» **What the task asks**:
Where a line contains "Viewport: 1280px width, 960px", begin there and restate word for word every line to the end of the entries below, pictures excluded.

━━━━

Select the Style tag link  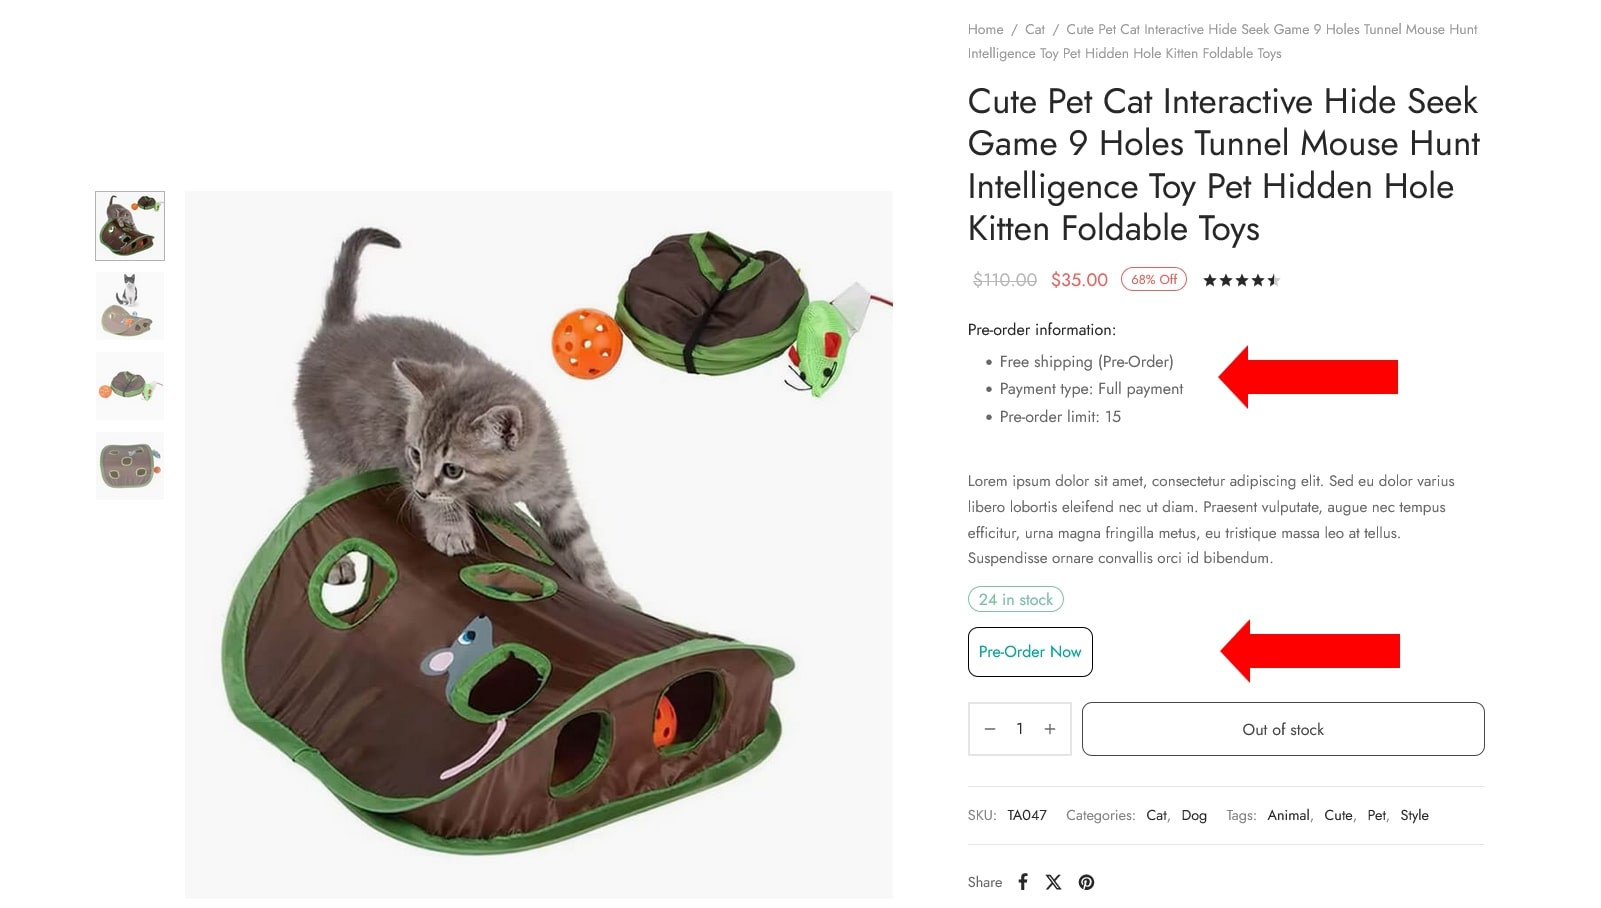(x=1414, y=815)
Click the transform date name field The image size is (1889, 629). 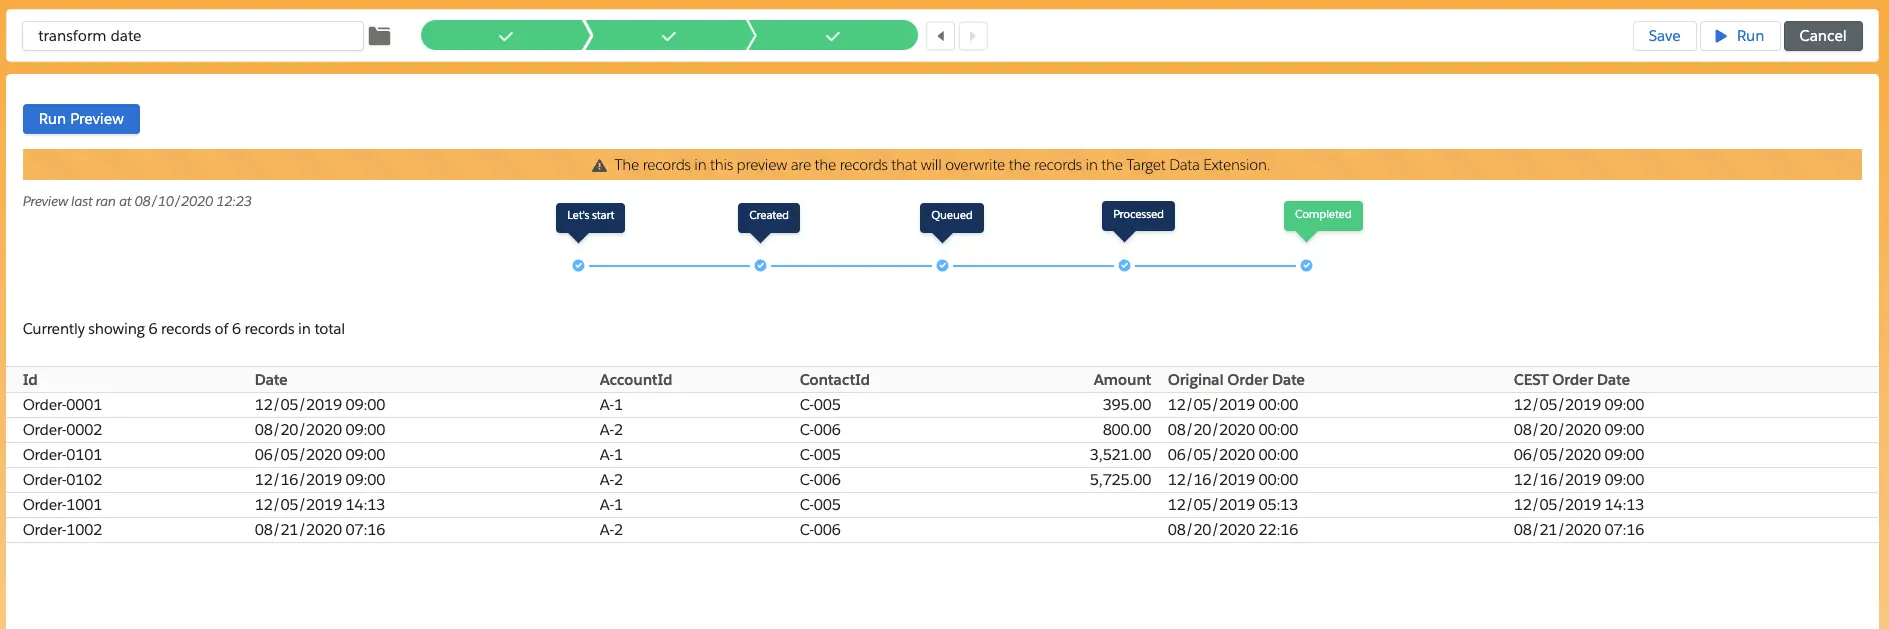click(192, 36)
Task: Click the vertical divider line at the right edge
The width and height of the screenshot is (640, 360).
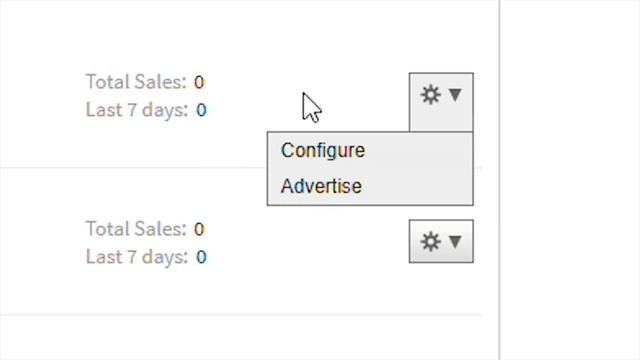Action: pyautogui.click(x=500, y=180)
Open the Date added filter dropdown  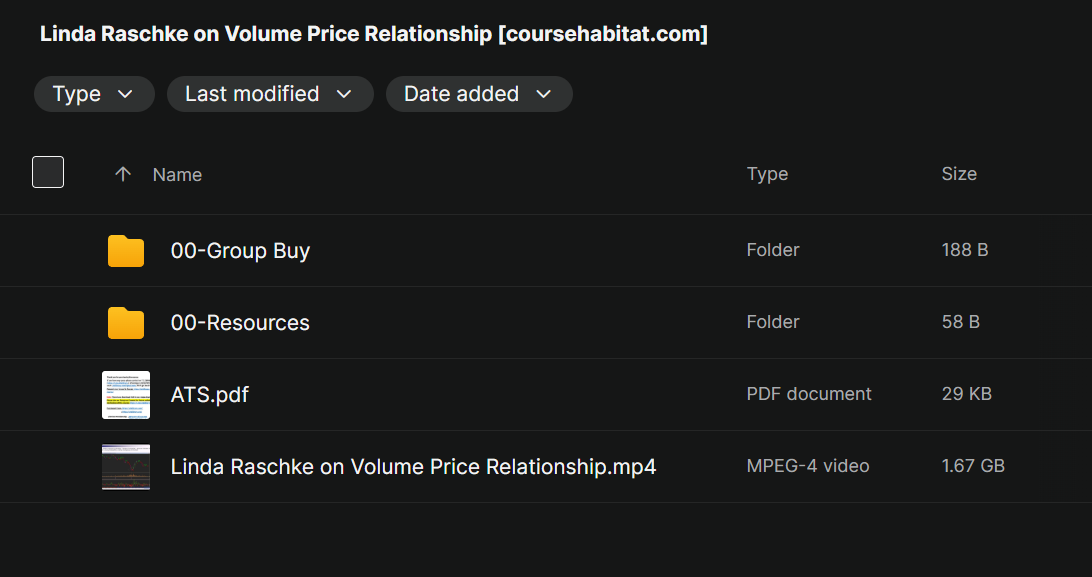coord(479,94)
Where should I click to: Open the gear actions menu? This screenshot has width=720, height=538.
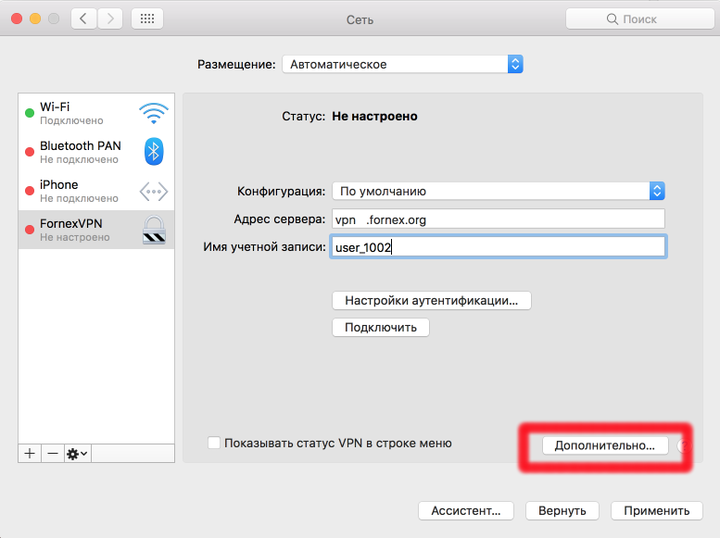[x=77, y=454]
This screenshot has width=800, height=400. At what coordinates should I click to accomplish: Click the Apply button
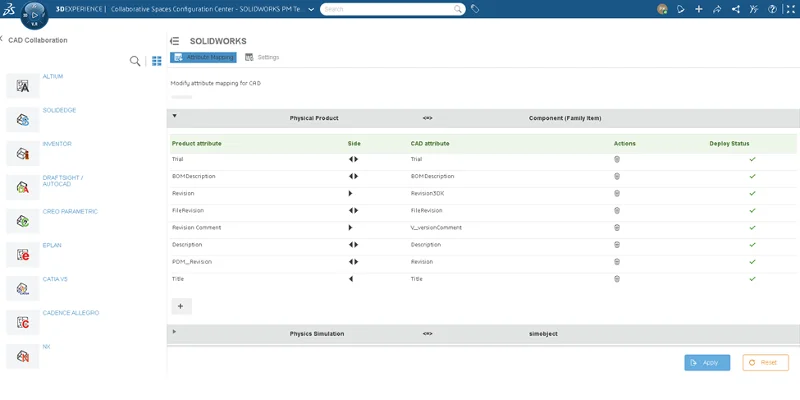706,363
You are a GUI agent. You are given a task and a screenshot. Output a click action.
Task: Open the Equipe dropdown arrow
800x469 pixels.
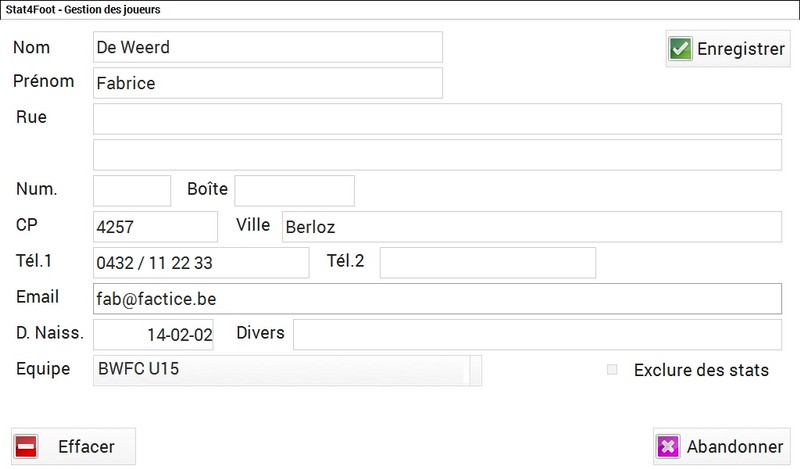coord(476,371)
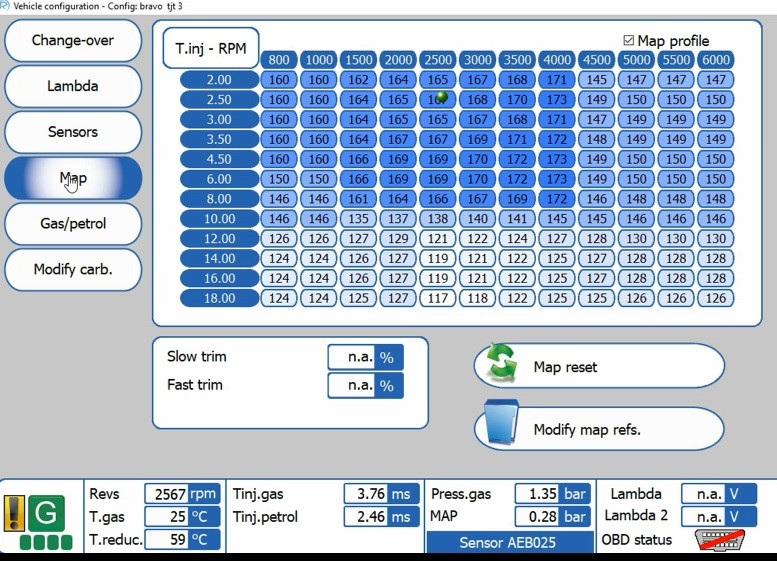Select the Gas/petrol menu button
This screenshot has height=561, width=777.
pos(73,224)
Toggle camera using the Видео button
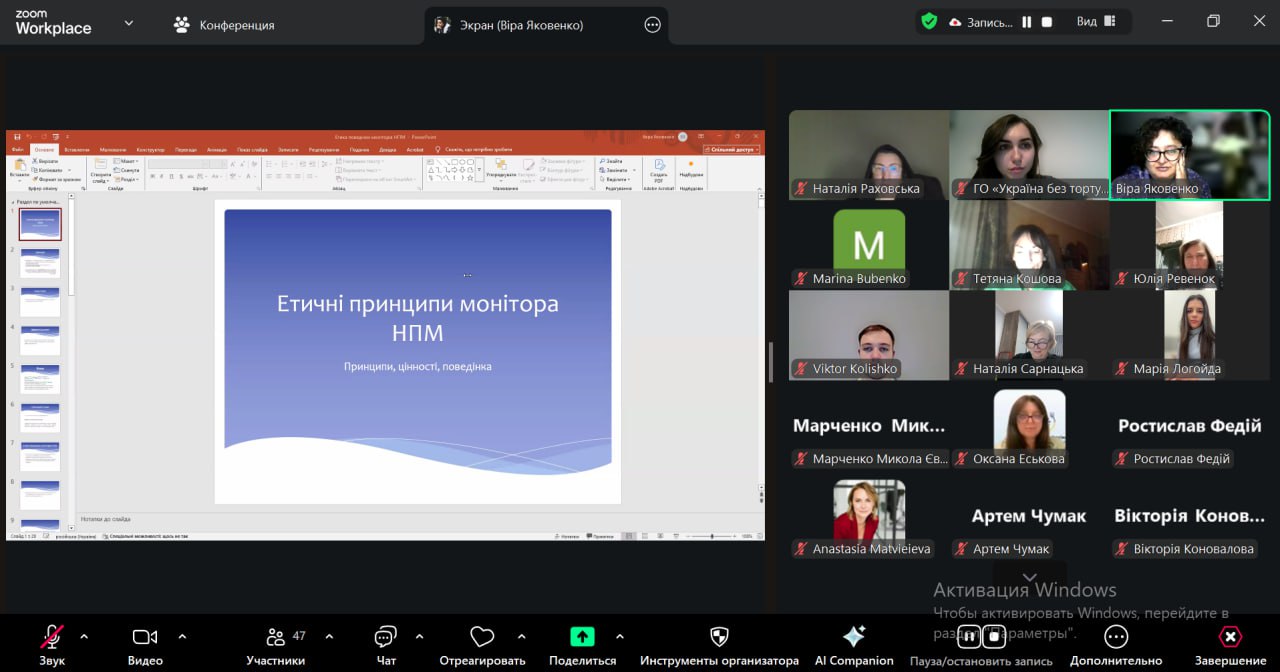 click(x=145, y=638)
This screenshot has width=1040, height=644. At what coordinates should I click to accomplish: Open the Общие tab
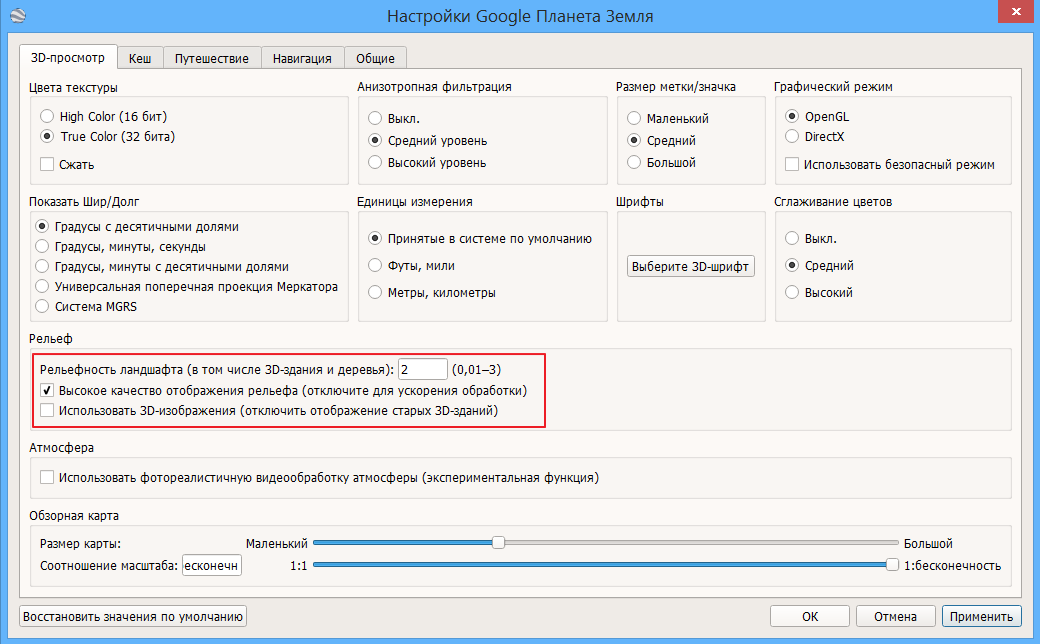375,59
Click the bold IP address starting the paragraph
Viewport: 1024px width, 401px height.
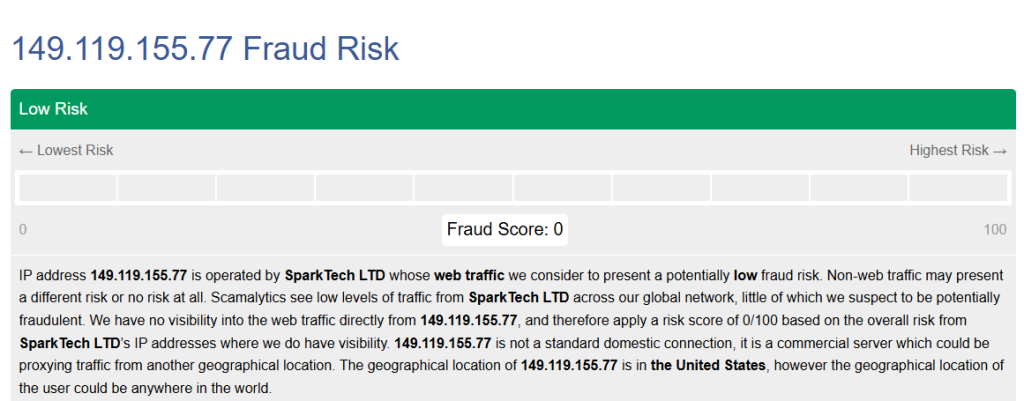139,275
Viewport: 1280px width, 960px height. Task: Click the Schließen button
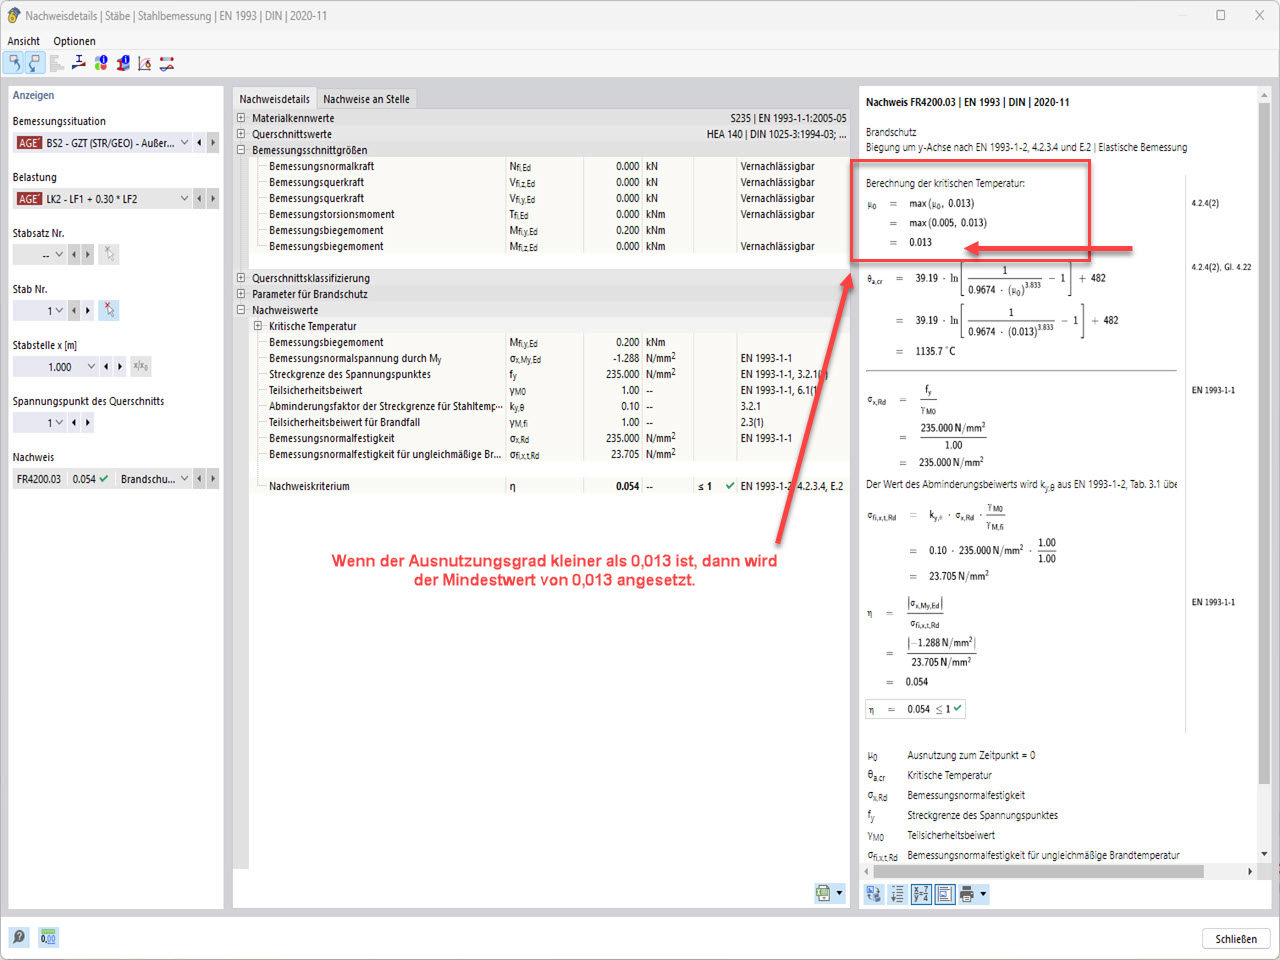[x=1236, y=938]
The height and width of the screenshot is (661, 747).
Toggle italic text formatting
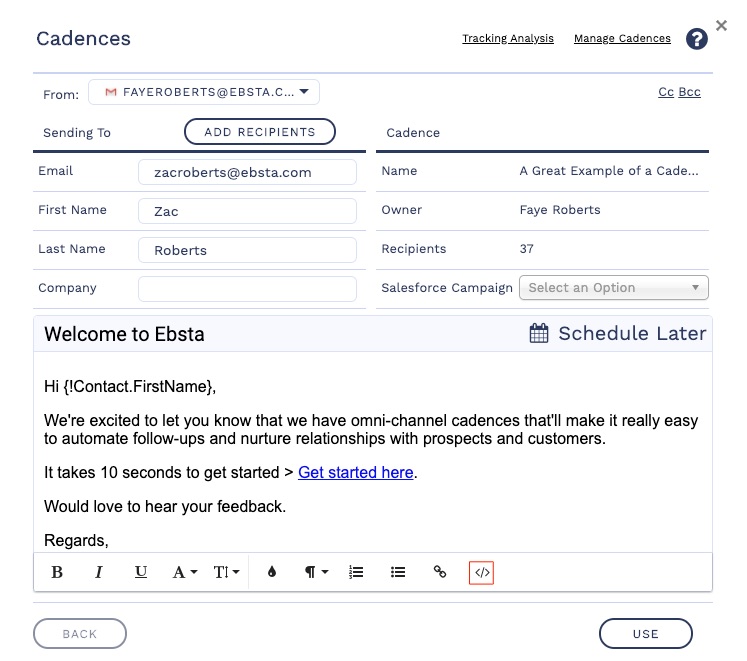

━━━━

» **Result of the exercise**:
Viewport: 1280px width, 960px height. Task: Click the Schließen button
[x=1236, y=938]
The height and width of the screenshot is (661, 747).
Toggle italic text formatting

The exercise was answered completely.